The California lawsuit is one of more than a dozen filed in February against S&P by the U.S. and a group of states over ratings on mortgage-backed securities during the housing boom.
The U.S. Justice Department has proposed a trial start date of Feb. 17, 2015, for its suit against S&P. The government accuses the company of inflating ratings on mortgage securities to win business, which helped trigger the financial crisis. S&P has called those claims “meritless.”
It was the second time Karnow refused to throw the case out.
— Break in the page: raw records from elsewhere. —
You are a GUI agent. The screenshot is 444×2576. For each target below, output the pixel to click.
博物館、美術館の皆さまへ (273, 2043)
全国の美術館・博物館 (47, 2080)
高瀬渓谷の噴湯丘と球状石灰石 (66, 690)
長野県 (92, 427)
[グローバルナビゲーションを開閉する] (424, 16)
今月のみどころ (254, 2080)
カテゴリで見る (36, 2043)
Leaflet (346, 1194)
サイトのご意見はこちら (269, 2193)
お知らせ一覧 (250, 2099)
In August he rejected S&P’s arguments that Attorney General Kamala Harris filed the lawsuit too late and didn’t have grounds to file it because state money wasn’t involved in the pension funds’ securities purchases.
Harris alleged in her complaint S&P used “guesses” and “magic numbers” to inflate ratings of mortgage-backed securities purchased by the California Public Employees’ Retirement System and the state’s teacher pension fund.
The entities bought the securities because they had received AAA ratings, signaling they were very low risk investments. After the mortgage crisis hit, the funds ultimately lost more than $1 billion on the investments, according to the lawsuit.
Harris alleged that instead of using independent and objective analysis to assign ratings to the securities, S&P from 2004 to 2007 lowered its standards and gave its highest credit ratings to risky securities to bolster its business with banks selling the investments.
By claiming the practice violated a law against using false statements to defraud the state, the attorney general is allowed to seek triple damages.
“We are pleased with the judge’s ruling and look forward to beginning the discovery process,” Special Assistant Attorney General Jeff Tsai said in an e-mail.
Ed Sweeney, a McGraw-Hill spokesman, didn’t immediately respond to an e-mail yesterday after regular business hours seeking comment on the ruling.
The case is California v. McGraw-Hill Cos., CGC 13-528491, California Superior Court (San Francisco).